Teks Bacaan
----

Wednesday, December 16, 2015

DASAR-DASAR QUR’ANI DAN SEJARAH TIMBULNYA ILMU KALAM

Islam sebagai agama mempunyai metode yang unik dalam mengembangkan ideologinya, yakni dengan dakwah dan jihad, yang diemban oleh negara Islam yang bernama Al-Khalifah Al-Islamiyah, Al-qur’an mengajarkan metode dakwah.

A. Pengertian Ilmu Kalam

Ilmu kalam biasa disebut dengan beberapa nama, antara lain : ilmu ushuluddin, ilmu tauhid, fiqh Al-Akbar, dan teologi Islam, disebut ilmu ushuluddin karena ilmu ini membahas pokok-pokok agama, disebut ilmu tauhid karena ilmu ini membahas tentang keesaan Allah SWT. Di dalamnya dikaji pula tentang asma’ (nama-nama) dan af’al (perbuatan-perbuatan) Allah yang wajib, mustahil, jaiz, juga sifat yang wajib, mustahil, dan jaiz bagi Rasul-Nya. Ilmu tauhid sendiri sebenarnya membahas keeesaan Allah SWT.

----

Data Mentah
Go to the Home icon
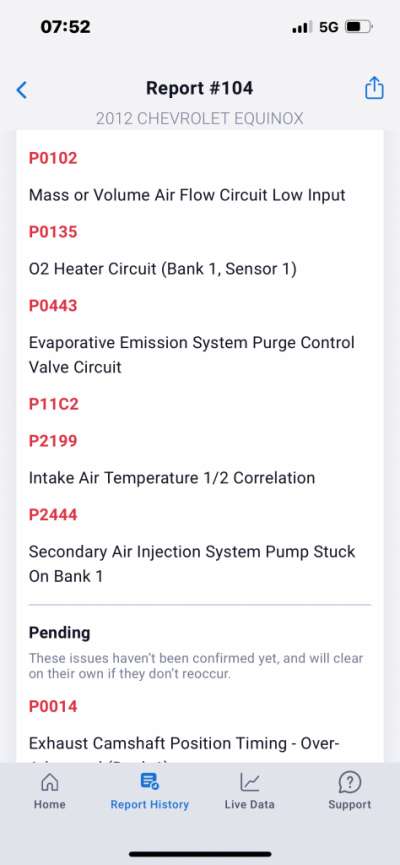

----

Soal Singkat A
Jawab pertanyaan berikut berdasarkan teks tentang ilmu kalam:
(i) Dua metode apa yang dipakai Islam untuk mengembangkan ideologinya?
(ii) Apa nama negara Islam yang mengemban metode tersebut?
(iii) Kenapa ilmu kalam juga disebut ilmu ushuluddin?
Soal Singkat B
Tuliskan bagian berikutnya dari teks tentang ilmu kalam, mulai setelah kalimat terakhir yang ditampilkan.

Jawaban Tertulis A
(i) Dakwah dan jihad.
(ii) Al-Khalifah Al-Islamiyah.
(iii) Karena ilmu ini membahas pokok-pokok agama.

Jawaban Tertulis B
Dan hal yang berkaitan dengannya secara objektif, ilmu kalam sama dengan ilmu tauhid, tetapi argumentasi ilmu kalam lebih di konsentrasikan pada penguasaan logika. Oleh sebab itu, sebagian teolog membedakan antara ilmu kalam dan ilmu tauhid.
Sementara itu Musthafa Abdul Raziq berkomentar : “ ilmu ini (ilmu kalam) yang berkaitan dengan akidah iman, sesungguhnya dibangun di taas argumentasi-argumentasi rasional atau ilmu yang berkaitan dengan akidah islami bertolak atas bantuan nalar.”
Abu Hanifah menyebut nama ilmu ini dengan fiqh al-akbar. Menurut persepsinya, hukum islam yang dikenal dengan istilah fiqh terbagi atas dua bagian. Pertama fiqh al-akbar, kedua fiqh al-asghar.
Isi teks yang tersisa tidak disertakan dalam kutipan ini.